- Rainbow Forest Location within the Commonwealth of Virginia Rainbow Forest Rainbow Forest (the United States)
- Coordinates: 37°21′25″N 79°51′19″W﻿ / ﻿37.35694°N 79.85528°W
- Country: United States
- State: Virginia
- County: Botetourt
- Time zone: UTC−5 (Eastern (EST))
- • Summer (DST): UTC−4 (EDT)
- ZIP Codes: 24715 (Troutville)

= Rainbow Forest, Virginia =

Unincorporated community in Virginia, United States

Rainbow Forest is an unincorporated community in southern Botetourt County, Virginia, United States. It is part of the Roanoke metropolitan area.

==Education==
The community is served by Botetourt County Public Schools. Public school students residing in Rainbow Forest are zoned to attend Colonial Elementary School, Read Mountain Middle School, and Lord Botetourt High School.

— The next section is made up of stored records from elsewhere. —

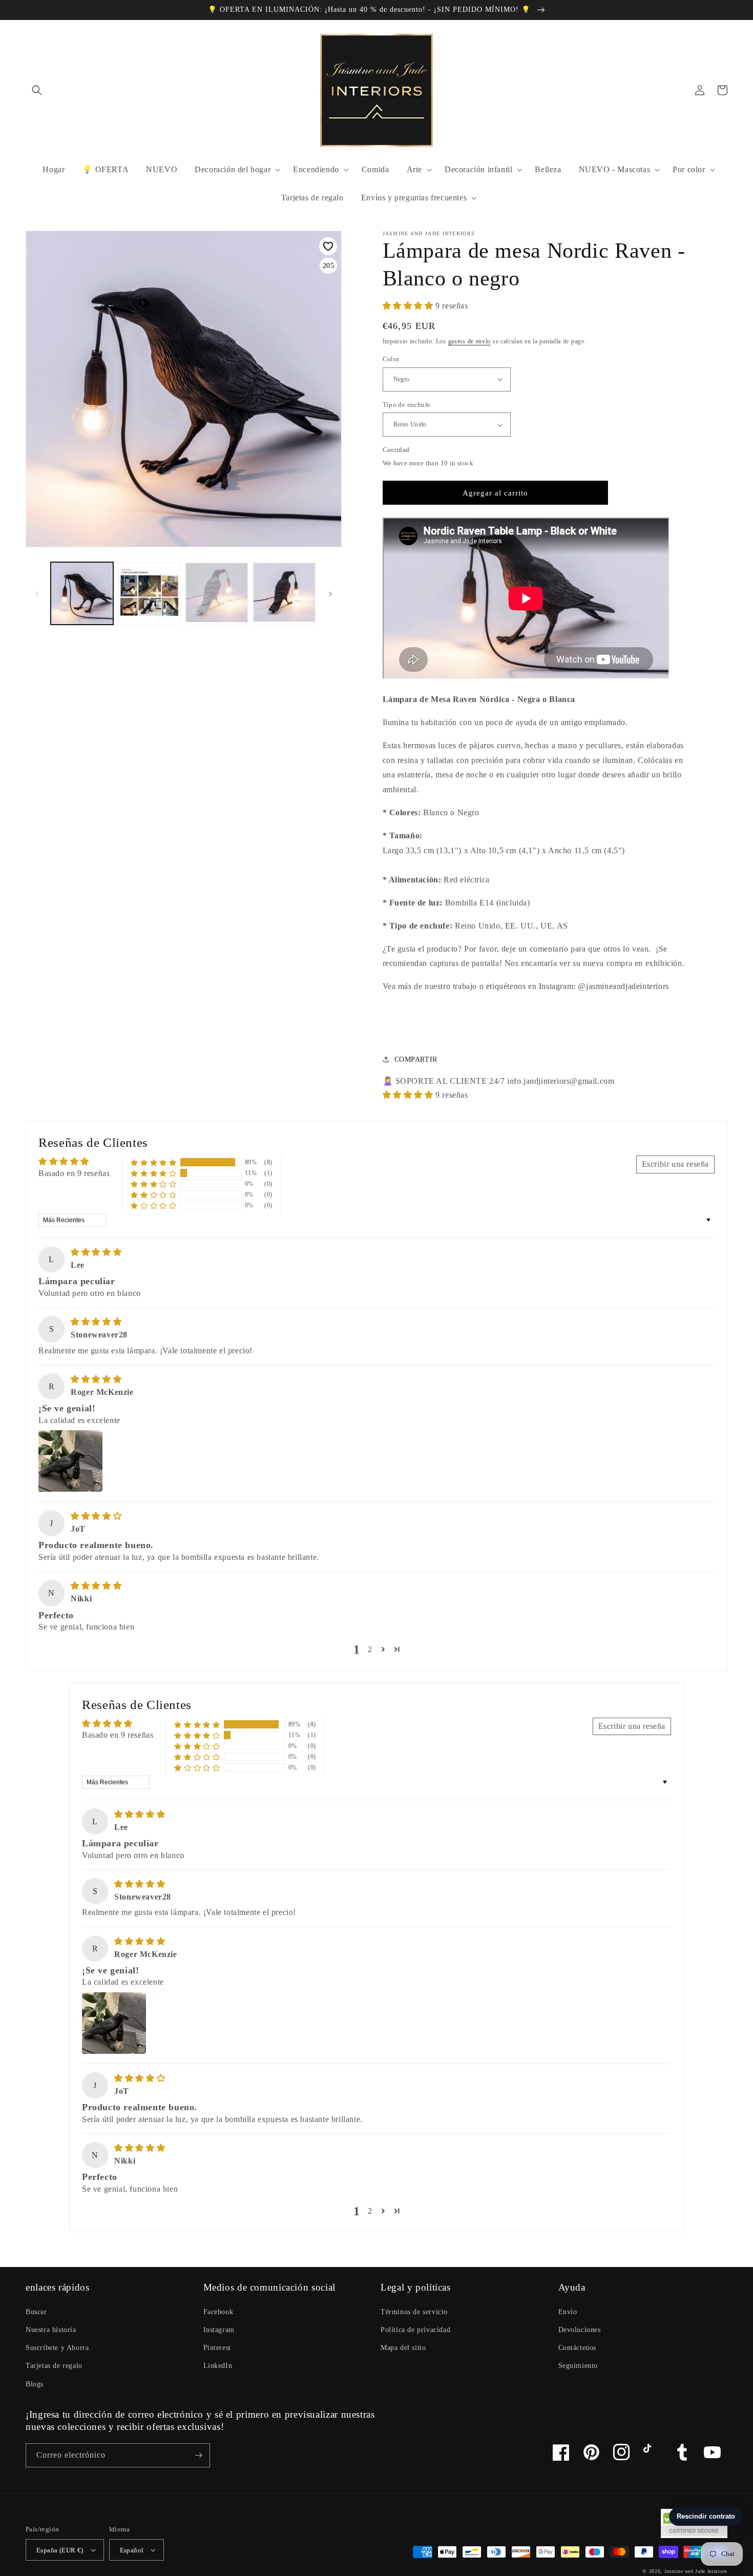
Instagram (219, 2330)
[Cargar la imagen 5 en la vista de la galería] (284, 593)
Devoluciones (579, 2330)
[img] (96, 1252)
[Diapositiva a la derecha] (330, 593)
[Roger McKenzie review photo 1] (70, 1461)
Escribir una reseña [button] (675, 1164)
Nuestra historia (51, 2330)
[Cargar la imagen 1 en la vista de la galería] (82, 593)
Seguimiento (578, 2365)
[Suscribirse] (198, 2455)
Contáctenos (577, 2348)
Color (391, 359)
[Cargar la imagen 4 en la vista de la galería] (216, 593)
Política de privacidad (415, 2330)
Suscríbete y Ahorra (57, 2348)
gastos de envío (469, 341)
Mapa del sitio (403, 2348)
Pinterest (217, 2348)
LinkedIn (218, 2365)
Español (132, 2550)
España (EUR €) (59, 2550)
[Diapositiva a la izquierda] (37, 593)
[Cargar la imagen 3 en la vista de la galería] (149, 593)
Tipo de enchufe (407, 404)
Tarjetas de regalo (54, 2365)
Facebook (218, 2312)
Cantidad (396, 450)
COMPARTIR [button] (415, 1059)
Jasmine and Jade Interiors (695, 2571)
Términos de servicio (414, 2312)
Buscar (36, 2312)
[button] (37, 90)
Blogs (35, 2384)
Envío (567, 2312)
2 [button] (370, 1649)
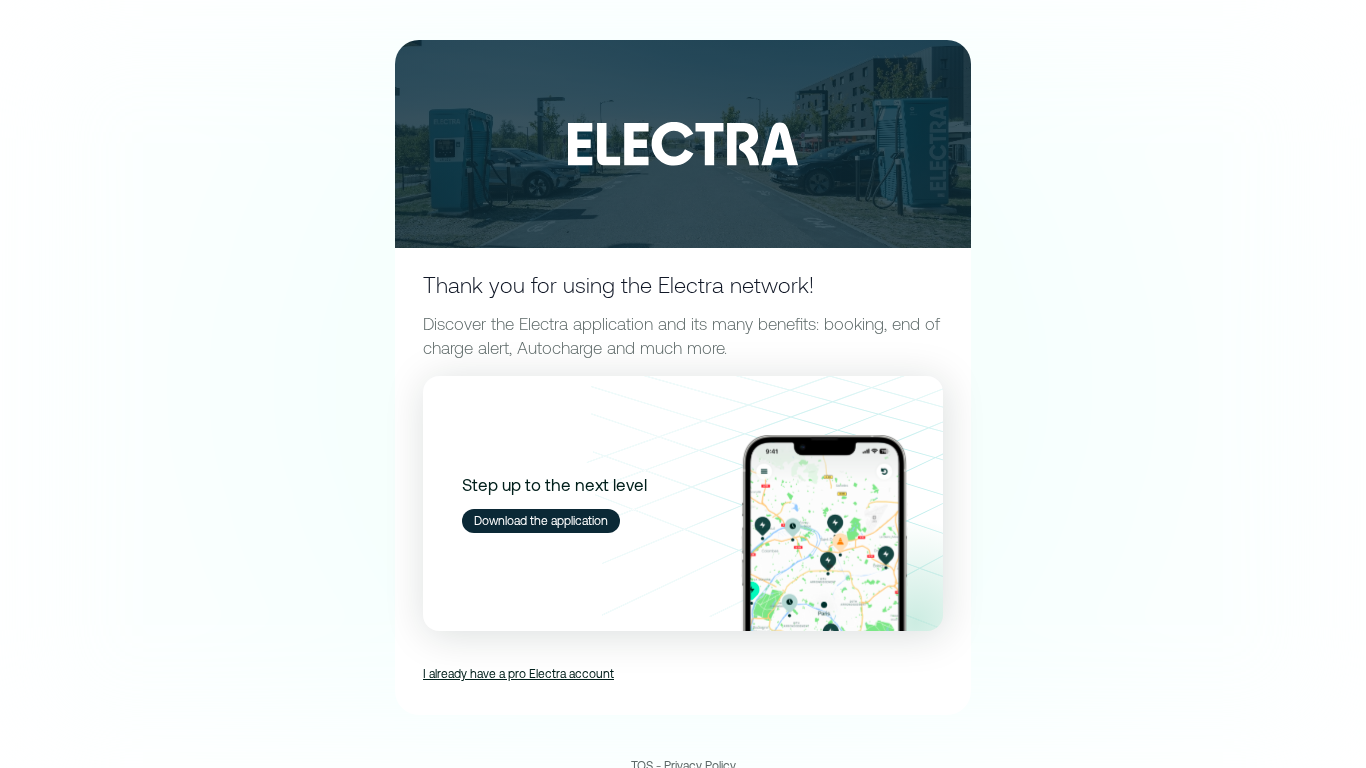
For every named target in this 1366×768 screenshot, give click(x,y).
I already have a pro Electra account (518, 674)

Higher education institutions are located in Roanoke.

==Infrastructure==
Aqua Virginia maintains a community water system within Rainbow Forest.

===Public safety===
Law enforcement is provided by the Botetourt County Sheriff's Office. Fire protection and emergency medical services are provided by the Botetourt County Department of Fire and EMS and the Blue Ridge Volunteer Fire Department and Rescue Squad.

==Transportation==
===Air===
The Roanoke-Blacksburg Regional Airport is the closest airport with commercial service to the community.

===Road===
- SR 658 (Laymantown Road)

===Rail===
The closest passenger rail service is located in Roanoke.